◆ **Texte à lire**:

__________

Le retour de la bête immonde

L’EXTRÊME DROITE EUROPÉENNE
Le retour de la bête immonde

Par Mustapha Cherif

Des partis de gauche, des citoyens de confession musulmane et d’autres associations antiracistes en France, appellent à un rassemblement ce jour samedi 18 décembre, contre la haine des groupes d’extrême droite français et européens, qui se tient à Paris. Des groupes d’extrême droite appuyés par des extrémistes laïcs et dogmatiques ont décidé de se rassembler pour soi-disant «défendre la laïcité et les valeurs de la civilisation». Le nazisme, le fascisme et le colonialisme ont laissé des traces, que certains nostalgiques veulent actualiser. Profitant de la crise économique et morale qui secoue l’Europe, la bête immonde ose distiller le venin contre les musulmans. L’amplification de la peur, l’exploitation avec cynisme des dérives des fondamentalistes jettent l’opprobre sur tous les musulmans. La propagande du choc des civilisations gagne du terrain. 

Corriger nos actes et discours

 


Après les caricatures vulgaires sur le Prophète, le vote suisse sur l’interdiction de minarets, la multiplication des profanations de mosquées et cimetières musulmans, le débat sectaire sur l’identité, la montée des discours extrémistes et racistes dans toute l’Europe et les discriminations que subissent les musulmans des quartiers défavorisés, la vigilance s’impose. Ce ne sont plus des phénomènes isolés, mais une vague de fond populiste, politicienne et électoraliste qui contredit les valeurs monothéistes et celles des Lumières, et met en danger le vivre-ensemble et la paix. Dans le monde musulman, on doit se réformer, corriger nos actes et nos discours afin de ne pas apporter de l’eau aux moulins des nouveaux racistes.

__________

◆ **Consigne**: Recopiez en entier le texte ci-dessus sur l'extrême droite européenne, sans y changer un mot.

__________

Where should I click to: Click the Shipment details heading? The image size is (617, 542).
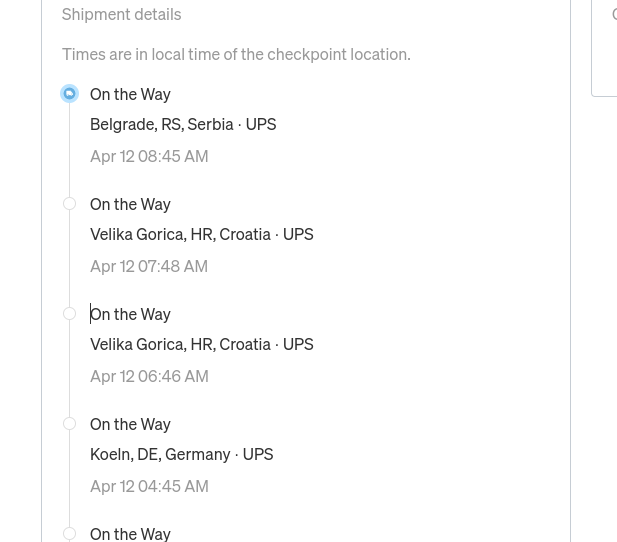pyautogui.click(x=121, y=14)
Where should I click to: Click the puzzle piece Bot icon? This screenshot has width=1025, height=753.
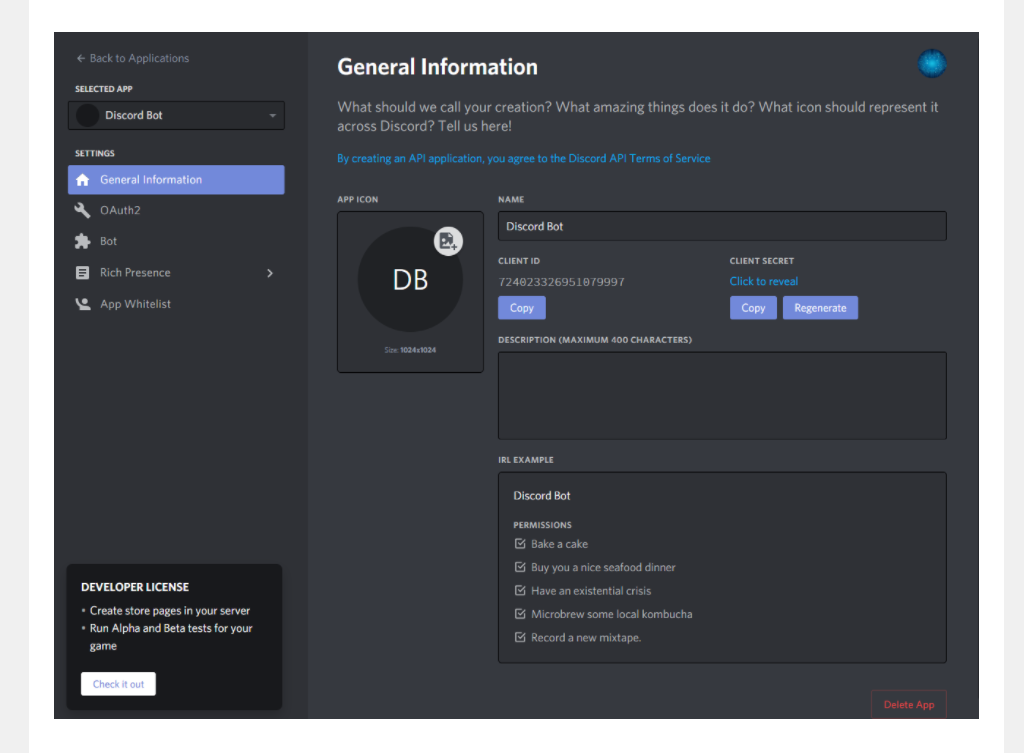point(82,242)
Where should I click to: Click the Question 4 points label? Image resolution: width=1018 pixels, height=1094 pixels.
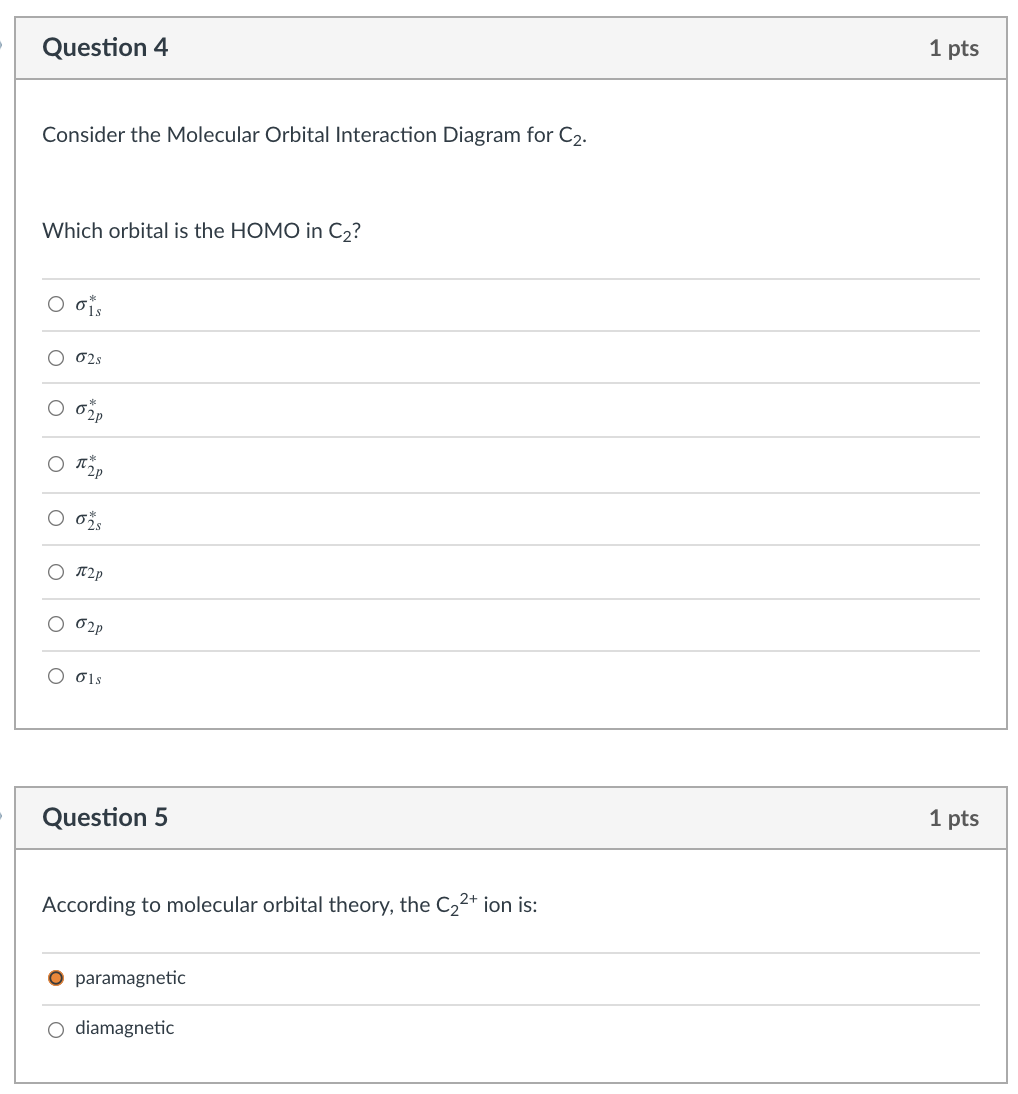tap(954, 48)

__________

◆ **Réponse**:
Le retour de la bête immonde

L’EXTRÊME DROITE EUROPÉENNE
Le retour de la bête immonde

Par Mustapha Cherif

Des partis de gauche, des citoyens de confession musulmane et d’autres associations antiracistes en France, appellent à un rassemblement ce jour samedi 18 décembre, contre la haine des groupes d’extrême droite français et européens, qui se tient à Paris. Des groupes d’extrême droite appuyés par des extrémistes laïcs et dogmatiques ont décidé de se rassembler pour soi-disant «défendre la laïcité et les valeurs de la civilisation». Le nazisme, le fascisme et le colonialisme ont laissé des traces, que certains nostalgiques veulent actualiser. Profitant de la crise économique et morale qui secoue l’Europe, la bête immonde ose distiller le venin contre les musulmans. L’amplification de la peur, l’exploitation avec cynisme des dérives des fondamentalistes jettent l’opprobre sur tous les musulmans. La propagande du choc des civilisations gagne du terrain. 

Corriger nos actes et discours

 


Après les caricatures vulgaires sur le Prophète, le vote suisse sur l’interdiction de minarets, la multiplication des profanations de mosquées et cimetières musulmans, le débat sectaire sur l’identité, la montée des discours extrémistes et racistes dans toute l’Europe et les discriminations que subissent les musulmans des quartiers défavorisés, la vigilance s’impose. Ce ne sont plus des phénomènes isolés, mais une vague de fond populiste, politicienne et électoraliste qui contredit les valeurs monothéistes et celles des Lumières, et met en danger le vivre-ensemble et la paix. Dans le monde musulman, on doit se réformer, corriger nos actes et nos discours afin de ne pas apporter de l’eau aux moulins des nouveaux racistes.